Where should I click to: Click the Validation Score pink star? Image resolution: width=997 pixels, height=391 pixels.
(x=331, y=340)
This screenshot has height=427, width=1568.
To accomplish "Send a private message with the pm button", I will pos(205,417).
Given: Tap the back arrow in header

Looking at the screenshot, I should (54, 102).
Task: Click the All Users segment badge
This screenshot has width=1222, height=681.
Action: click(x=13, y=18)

* * * * * * * * *

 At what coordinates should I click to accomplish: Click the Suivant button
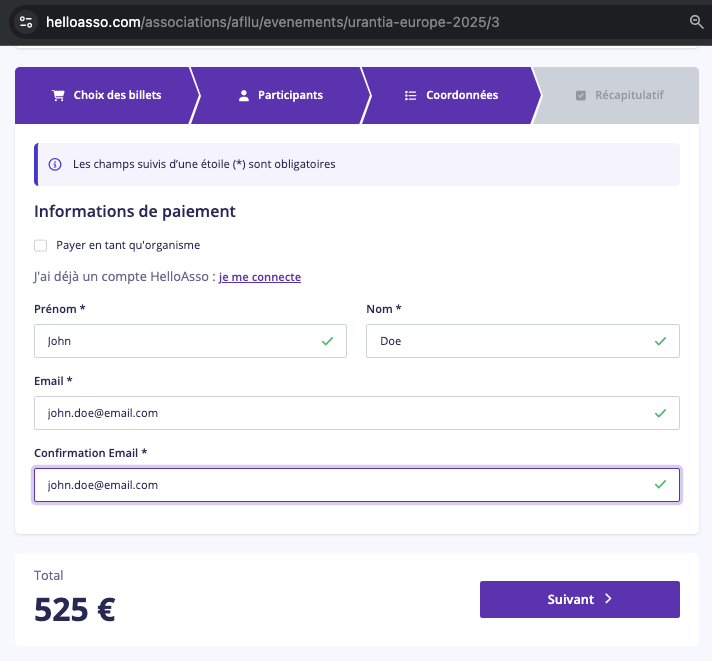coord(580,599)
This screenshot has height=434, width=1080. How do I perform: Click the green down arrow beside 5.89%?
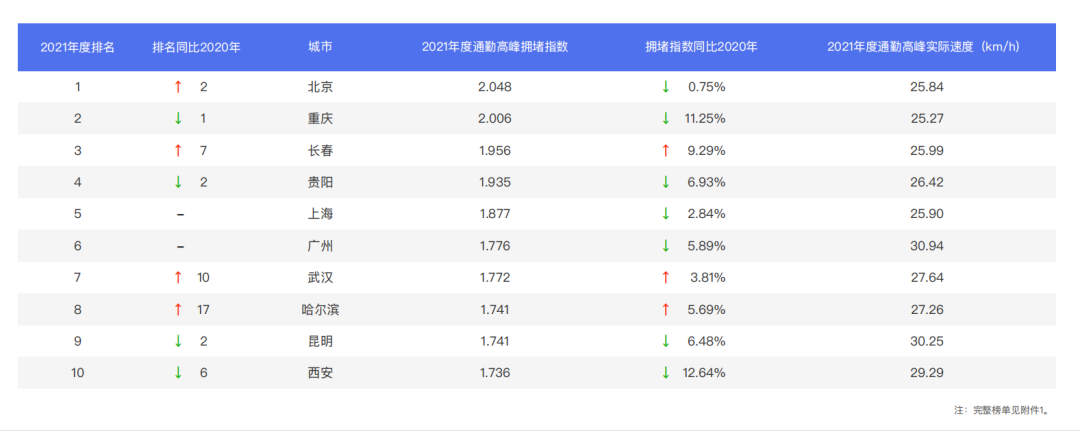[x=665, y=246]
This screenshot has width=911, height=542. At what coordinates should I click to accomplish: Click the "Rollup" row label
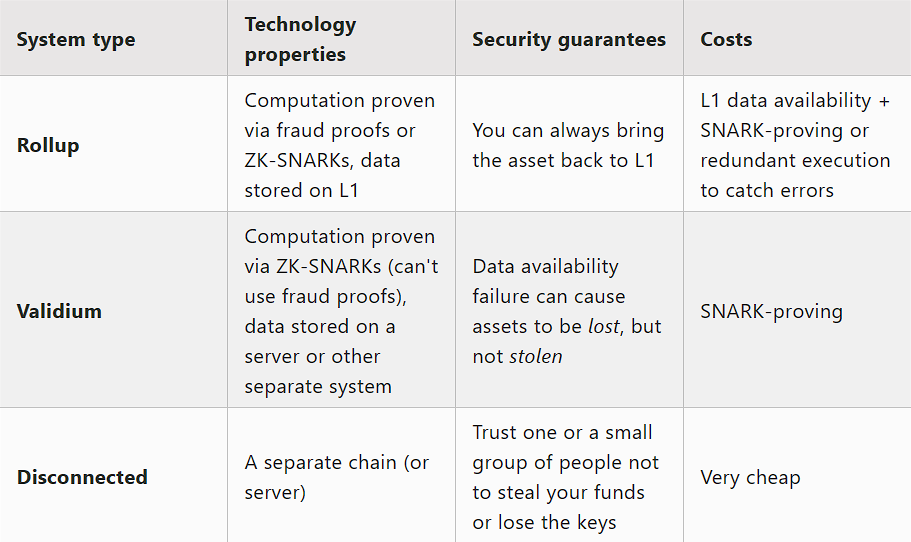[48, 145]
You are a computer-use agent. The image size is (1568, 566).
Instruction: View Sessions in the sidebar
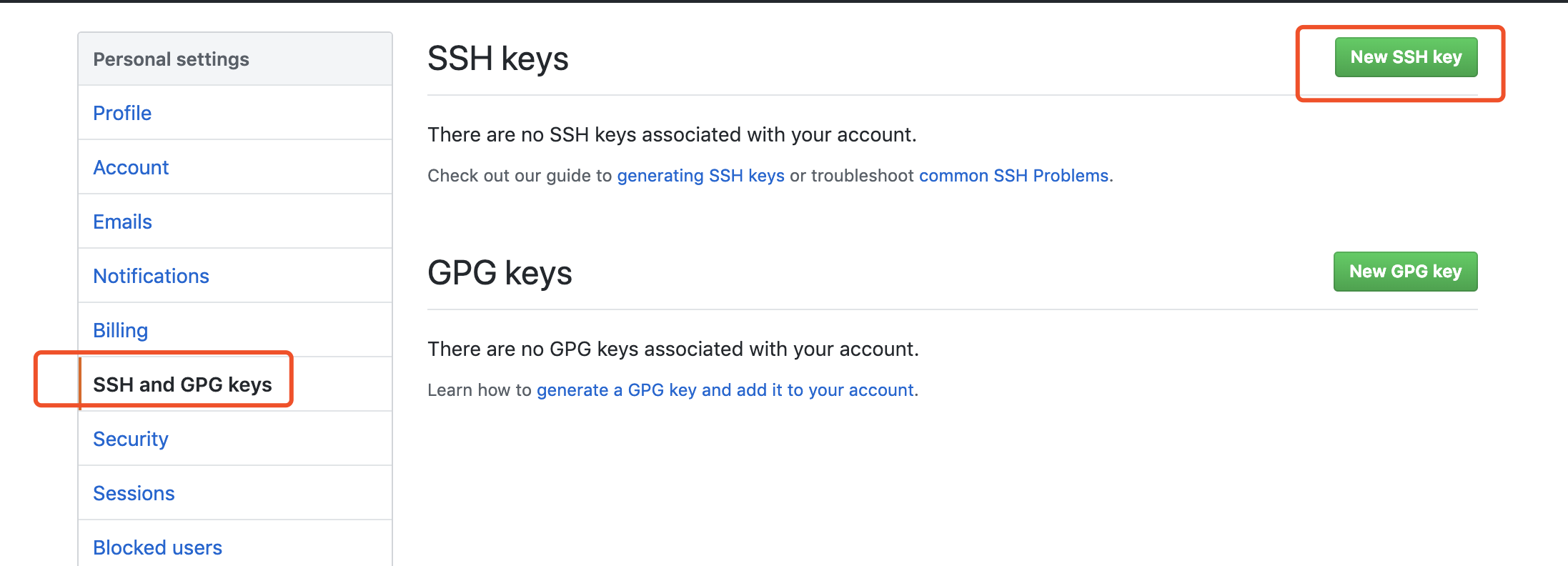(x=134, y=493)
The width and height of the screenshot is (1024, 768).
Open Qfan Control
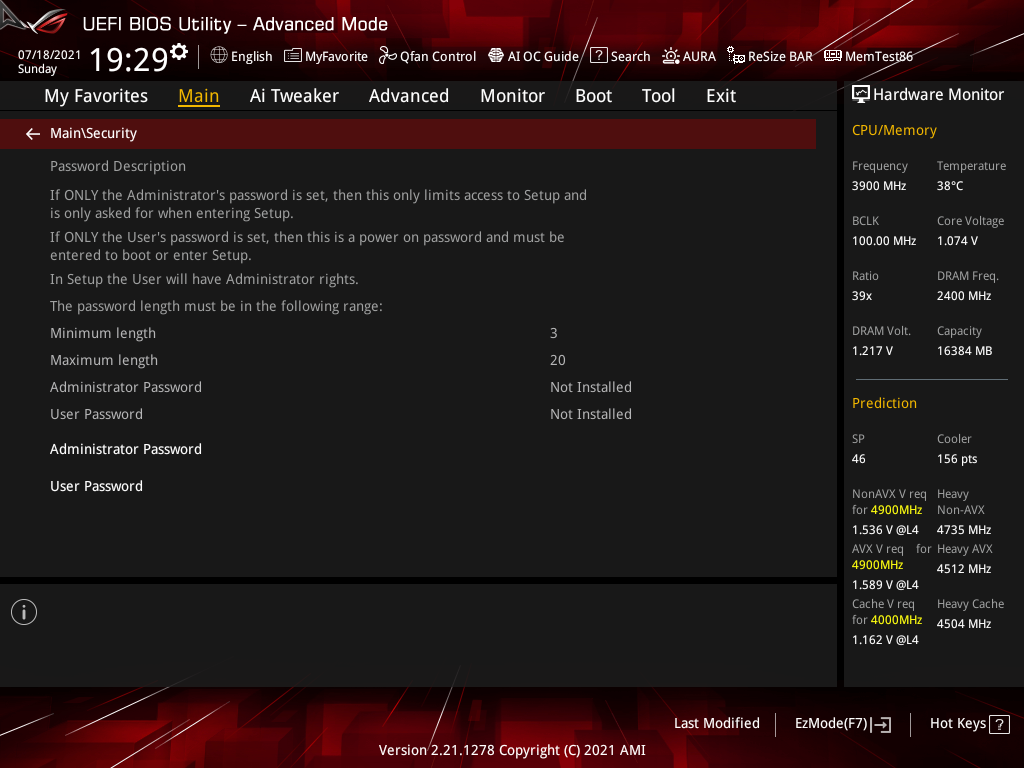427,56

* * * * * * * * *

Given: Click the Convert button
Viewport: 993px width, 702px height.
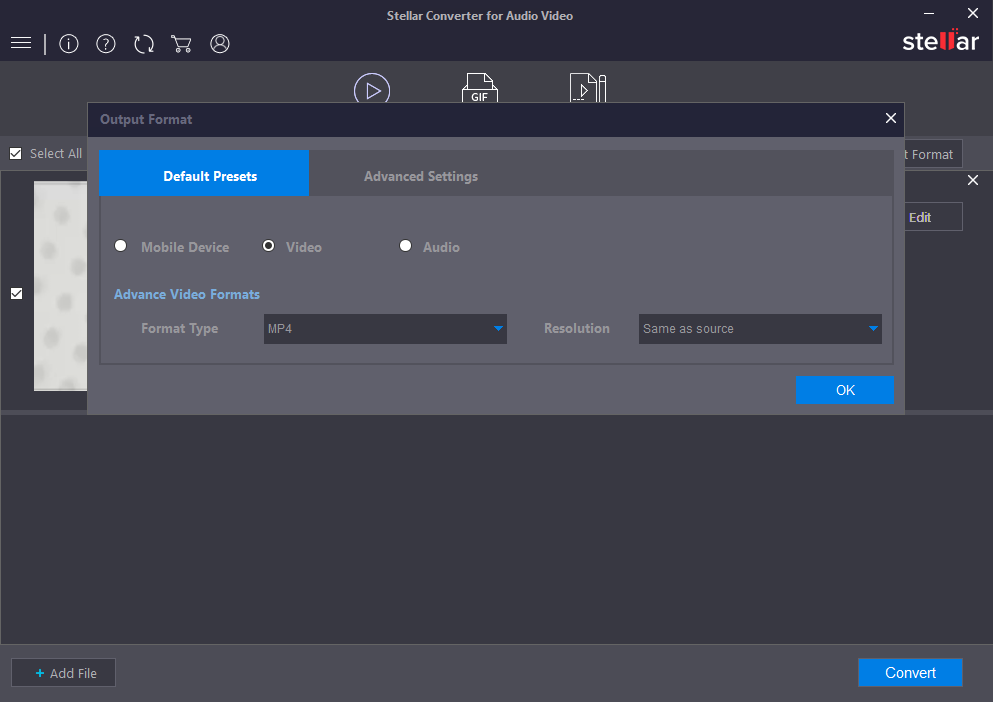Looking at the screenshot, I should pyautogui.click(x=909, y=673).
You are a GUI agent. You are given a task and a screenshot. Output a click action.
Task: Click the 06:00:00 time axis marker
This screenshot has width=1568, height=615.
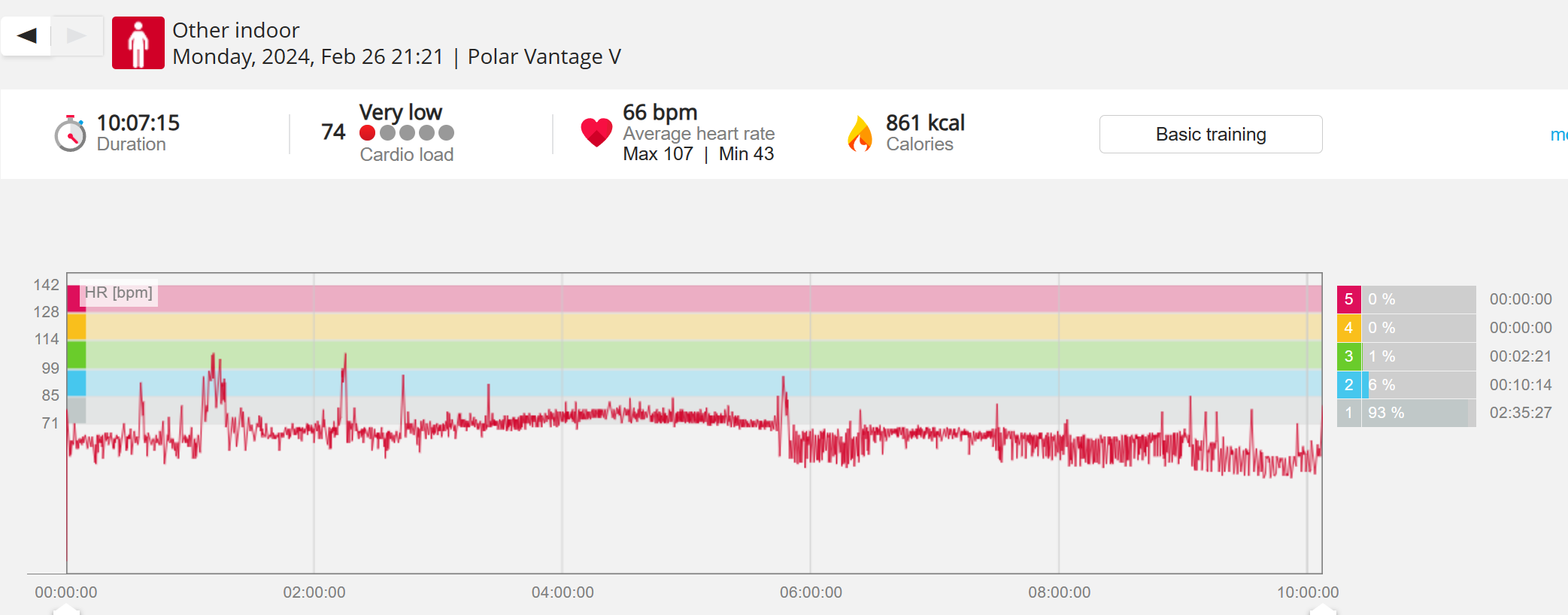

* * * * * * * * *

Reproduce exactly, and only, the part of the listing above that begins at the line with "Where should I" and goes on through the line with "Task: Click the All Users segment badge".

ANSWER BELOW -
Where should I click to: Click the Validation Score pink star? Image resolution: width=997 pixels, height=391 pixels.
(x=331, y=340)
This screenshot has height=427, width=1568.
To accomplish "Send a private message with the pm button", I will pos(205,417).
Given: Tap the back arrow in header

Looking at the screenshot, I should (54, 102).
Task: Click the All Users segment badge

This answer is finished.